Semel also got Yahoo into the search business, buying Inktomi and Overture. But he failed to capitalize on their promise. Many insiders blame Sue Decker, then Yahoo's CFO, now its president, for milking those businesses for cash while Google was investing millions in its algorithms. Semel's other big acquisition push into user-generated content brought it properties like Flickr and Del.icio.us. But it stalled when prices started to rise in 2006. Semel balked at paying big prices for YouTube and Facebook, and they slipped from his grasp.

The rise of Sue Decker roughly parallels the decline of Yahoo. Decker is — no, was — an expert at catering to Wall Street, and a killer at board-room politics. Insiders believe she edged out Dan Rosensweig in a 2006 reorganization. She then, they say, lobbied the board to oust Semel as CEO, using Rosensweig's departure as part of the rationale. Cheeky, but clever.

Both moves backfired on Decker. She'd hoped to put Rosensweig in a lesser role, but he balked and left the company without anyone running its content businesses. Semel left, but Decker did not get the CEO job she'd hoped for. Instead, the company was left looking rudderless, with founder Jerry Yang stepping in as CEO.

Another Decker mistake: Her disgraceful treatment of Wenda Harris Millard, the company's beloved U.S. sales chief. When Millard told Decker she was leaving for Martha Stewart, Decker reacted furiously, locking Millard out of her office and issuing a press release that suggested Millard was out of touch and had been fired. Unsurprisingly, Yahoo's banner-ad sales have suffered since Millard's departures.

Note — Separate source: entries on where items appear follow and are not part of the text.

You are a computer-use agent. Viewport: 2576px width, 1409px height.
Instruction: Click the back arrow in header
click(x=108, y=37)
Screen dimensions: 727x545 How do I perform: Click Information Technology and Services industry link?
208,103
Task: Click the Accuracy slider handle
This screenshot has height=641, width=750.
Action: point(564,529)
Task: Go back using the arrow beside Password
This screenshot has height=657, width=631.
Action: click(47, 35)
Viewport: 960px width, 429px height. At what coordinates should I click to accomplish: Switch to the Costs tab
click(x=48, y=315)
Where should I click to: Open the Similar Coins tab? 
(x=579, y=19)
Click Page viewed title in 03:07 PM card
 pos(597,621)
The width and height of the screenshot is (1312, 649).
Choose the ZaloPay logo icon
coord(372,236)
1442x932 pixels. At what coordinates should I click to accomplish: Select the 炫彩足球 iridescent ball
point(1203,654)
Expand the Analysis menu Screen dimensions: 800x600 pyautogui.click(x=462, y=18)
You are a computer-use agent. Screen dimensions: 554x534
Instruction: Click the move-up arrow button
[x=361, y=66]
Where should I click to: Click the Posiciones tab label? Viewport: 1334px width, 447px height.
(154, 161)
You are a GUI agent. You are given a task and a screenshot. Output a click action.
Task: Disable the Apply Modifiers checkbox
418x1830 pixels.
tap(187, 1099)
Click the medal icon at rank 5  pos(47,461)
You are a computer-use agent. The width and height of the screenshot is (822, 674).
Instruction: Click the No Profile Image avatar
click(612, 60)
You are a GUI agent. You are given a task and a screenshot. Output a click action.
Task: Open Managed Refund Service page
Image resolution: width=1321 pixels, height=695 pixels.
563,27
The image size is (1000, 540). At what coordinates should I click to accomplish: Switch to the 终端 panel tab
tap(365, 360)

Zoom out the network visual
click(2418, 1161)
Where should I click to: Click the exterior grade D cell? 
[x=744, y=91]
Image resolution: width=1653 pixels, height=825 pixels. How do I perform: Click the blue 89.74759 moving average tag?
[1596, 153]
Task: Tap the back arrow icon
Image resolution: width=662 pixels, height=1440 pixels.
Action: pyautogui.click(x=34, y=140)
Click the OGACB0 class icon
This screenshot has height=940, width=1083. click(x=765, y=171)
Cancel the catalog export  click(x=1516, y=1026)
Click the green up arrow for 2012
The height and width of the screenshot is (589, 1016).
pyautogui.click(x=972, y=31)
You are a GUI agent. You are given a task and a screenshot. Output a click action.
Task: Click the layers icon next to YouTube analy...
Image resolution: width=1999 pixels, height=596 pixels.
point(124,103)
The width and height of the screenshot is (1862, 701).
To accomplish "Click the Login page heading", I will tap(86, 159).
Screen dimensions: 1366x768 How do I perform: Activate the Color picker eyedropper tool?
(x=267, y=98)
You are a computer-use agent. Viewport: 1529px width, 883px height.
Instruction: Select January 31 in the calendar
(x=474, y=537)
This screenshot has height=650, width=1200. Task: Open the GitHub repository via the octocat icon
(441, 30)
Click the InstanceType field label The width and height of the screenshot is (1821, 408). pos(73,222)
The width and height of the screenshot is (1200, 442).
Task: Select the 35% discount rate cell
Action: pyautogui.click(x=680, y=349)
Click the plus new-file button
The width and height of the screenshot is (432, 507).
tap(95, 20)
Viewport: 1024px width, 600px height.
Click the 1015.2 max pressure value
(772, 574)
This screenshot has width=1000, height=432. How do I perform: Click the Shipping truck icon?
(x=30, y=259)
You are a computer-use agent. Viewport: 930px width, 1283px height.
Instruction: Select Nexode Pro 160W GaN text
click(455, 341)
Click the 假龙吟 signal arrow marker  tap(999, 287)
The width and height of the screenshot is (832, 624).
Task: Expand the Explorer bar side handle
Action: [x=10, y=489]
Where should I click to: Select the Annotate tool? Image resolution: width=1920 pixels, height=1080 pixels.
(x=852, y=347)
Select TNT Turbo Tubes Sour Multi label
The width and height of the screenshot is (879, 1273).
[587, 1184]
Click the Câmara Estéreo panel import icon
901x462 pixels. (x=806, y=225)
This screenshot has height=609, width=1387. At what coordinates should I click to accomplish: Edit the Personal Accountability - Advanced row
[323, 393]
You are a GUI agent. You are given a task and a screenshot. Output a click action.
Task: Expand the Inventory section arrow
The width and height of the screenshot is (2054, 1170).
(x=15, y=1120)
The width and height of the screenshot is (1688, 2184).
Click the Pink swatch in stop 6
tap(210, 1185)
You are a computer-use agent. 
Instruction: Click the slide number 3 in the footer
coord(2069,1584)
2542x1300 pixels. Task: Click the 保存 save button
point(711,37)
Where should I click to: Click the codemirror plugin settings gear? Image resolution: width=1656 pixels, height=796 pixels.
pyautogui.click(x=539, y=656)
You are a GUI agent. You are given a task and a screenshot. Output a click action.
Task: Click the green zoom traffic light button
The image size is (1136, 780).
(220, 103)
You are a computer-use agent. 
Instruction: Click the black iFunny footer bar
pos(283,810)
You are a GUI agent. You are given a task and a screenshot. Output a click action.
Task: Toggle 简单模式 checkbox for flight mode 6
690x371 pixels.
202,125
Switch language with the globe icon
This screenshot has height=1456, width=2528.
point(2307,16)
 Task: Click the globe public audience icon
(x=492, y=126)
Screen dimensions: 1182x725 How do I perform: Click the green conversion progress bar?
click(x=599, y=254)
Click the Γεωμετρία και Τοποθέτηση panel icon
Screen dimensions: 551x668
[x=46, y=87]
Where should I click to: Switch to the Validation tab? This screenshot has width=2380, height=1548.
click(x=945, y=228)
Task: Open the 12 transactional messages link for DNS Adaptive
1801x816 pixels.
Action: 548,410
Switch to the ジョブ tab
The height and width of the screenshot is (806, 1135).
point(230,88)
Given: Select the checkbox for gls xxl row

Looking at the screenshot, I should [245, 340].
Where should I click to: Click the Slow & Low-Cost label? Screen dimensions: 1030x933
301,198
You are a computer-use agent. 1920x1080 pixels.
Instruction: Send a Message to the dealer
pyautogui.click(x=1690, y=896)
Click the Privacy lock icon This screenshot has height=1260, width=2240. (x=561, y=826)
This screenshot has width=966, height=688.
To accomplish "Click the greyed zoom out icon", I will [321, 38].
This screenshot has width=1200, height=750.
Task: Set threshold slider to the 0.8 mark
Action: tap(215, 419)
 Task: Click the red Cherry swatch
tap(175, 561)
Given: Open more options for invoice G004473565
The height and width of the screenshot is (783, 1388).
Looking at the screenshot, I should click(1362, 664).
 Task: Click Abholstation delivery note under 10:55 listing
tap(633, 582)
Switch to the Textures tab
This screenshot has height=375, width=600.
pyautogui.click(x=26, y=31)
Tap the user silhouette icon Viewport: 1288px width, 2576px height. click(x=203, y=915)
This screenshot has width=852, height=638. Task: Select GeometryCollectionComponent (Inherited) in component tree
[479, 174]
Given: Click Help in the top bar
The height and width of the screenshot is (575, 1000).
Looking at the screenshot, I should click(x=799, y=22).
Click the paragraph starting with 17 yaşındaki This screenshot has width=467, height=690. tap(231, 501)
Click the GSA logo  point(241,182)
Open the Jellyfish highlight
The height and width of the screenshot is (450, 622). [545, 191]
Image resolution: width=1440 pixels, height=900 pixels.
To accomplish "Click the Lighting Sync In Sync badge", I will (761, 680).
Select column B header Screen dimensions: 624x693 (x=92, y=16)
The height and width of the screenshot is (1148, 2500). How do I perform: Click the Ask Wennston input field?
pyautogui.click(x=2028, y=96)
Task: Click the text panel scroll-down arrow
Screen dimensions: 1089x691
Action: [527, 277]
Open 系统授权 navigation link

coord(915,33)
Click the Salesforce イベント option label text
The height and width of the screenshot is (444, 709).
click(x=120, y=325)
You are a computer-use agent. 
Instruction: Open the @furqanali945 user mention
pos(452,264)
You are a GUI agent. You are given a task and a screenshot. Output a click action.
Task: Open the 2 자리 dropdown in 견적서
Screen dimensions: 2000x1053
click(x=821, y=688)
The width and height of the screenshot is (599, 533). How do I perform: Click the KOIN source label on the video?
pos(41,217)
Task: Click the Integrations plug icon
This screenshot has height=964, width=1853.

Which brings us, more or less, to the present. It's not surprising that Microsoft seized this moment to issue its $44.6 billion offer. Yahoo's poor earnings and gloomy forecast provided one opening; management's incompetent dithering over layoffs provided another.

It's possible that Yahoo might somehow escape Microsoft's grasp. But whatever course Yahoo takes from here, it's clear that it will be even further diminished. Yahoo will be best remembered in business schools, where it's taught as a case study: How quickly tech empires can fall.